(Stored items from a collection)
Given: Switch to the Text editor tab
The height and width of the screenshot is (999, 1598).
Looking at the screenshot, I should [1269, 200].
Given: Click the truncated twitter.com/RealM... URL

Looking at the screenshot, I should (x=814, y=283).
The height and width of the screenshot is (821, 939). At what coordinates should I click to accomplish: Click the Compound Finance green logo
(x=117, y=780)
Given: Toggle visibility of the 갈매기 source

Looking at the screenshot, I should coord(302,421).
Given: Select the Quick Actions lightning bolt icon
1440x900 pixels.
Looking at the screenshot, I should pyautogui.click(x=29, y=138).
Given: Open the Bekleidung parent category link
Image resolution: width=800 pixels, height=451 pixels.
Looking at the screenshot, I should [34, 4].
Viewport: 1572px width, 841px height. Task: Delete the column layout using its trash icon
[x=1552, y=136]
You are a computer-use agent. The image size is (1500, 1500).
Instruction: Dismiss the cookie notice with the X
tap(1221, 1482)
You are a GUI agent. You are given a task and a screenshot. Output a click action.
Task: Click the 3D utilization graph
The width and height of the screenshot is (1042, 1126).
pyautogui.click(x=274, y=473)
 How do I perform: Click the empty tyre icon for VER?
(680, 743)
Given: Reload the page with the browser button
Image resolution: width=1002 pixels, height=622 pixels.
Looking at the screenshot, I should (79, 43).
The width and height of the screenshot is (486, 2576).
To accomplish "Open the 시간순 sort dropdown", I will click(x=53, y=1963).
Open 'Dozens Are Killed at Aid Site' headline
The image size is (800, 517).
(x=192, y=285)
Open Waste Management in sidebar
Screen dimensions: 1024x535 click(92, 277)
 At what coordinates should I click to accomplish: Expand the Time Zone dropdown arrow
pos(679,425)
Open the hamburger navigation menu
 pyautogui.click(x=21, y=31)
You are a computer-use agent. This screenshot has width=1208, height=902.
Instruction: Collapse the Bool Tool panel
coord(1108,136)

◆ **What you will do**
All the entries should be written out again precisely.

◆ **Answer to this problem**
Given: Switch to the Text editor tab
The height and width of the screenshot is (999, 1598).
Looking at the screenshot, I should [1269, 200].
Given: Click the truncated twitter.com/RealM... URL

Looking at the screenshot, I should (x=814, y=283).
The height and width of the screenshot is (821, 939). At what coordinates should I click to accomplish: Click the Compound Finance green logo
(x=117, y=780)
Given: Toggle visibility of the 갈매기 source

Looking at the screenshot, I should coord(302,421).
Given: Select the Quick Actions lightning bolt icon
1440x900 pixels.
Looking at the screenshot, I should pyautogui.click(x=29, y=138).
Given: Open the Bekleidung parent category link
Image resolution: width=800 pixels, height=451 pixels.
Looking at the screenshot, I should [34, 4].
Viewport: 1572px width, 841px height. Task: Delete the column layout using its trash icon
[x=1552, y=136]
You are a computer-use agent. The image size is (1500, 1500).
Instruction: Dismiss the cookie notice with the X
tap(1221, 1482)
You are a GUI agent. You are given a task and a screenshot. Output a click action.
Task: Click the 3D utilization graph
The width and height of the screenshot is (1042, 1126).
pyautogui.click(x=274, y=473)
 How do I perform: Click the empty tyre icon for VER?
(680, 743)
Given: Reload the page with the browser button
Image resolution: width=1002 pixels, height=622 pixels.
Looking at the screenshot, I should (79, 43).
The width and height of the screenshot is (486, 2576).
To accomplish "Open the 시간순 sort dropdown", I will click(x=53, y=1963).
Open 'Dozens Are Killed at Aid Site' headline
The image size is (800, 517).
(x=192, y=285)
Open Waste Management in sidebar
Screen dimensions: 1024x535 click(92, 277)
 At what coordinates should I click to accomplish: Expand the Time Zone dropdown arrow
pos(679,425)
Open the hamburger navigation menu
 pyautogui.click(x=21, y=31)
You are a computer-use agent. This screenshot has width=1208, height=902.
Instruction: Collapse the Bool Tool panel
coord(1108,136)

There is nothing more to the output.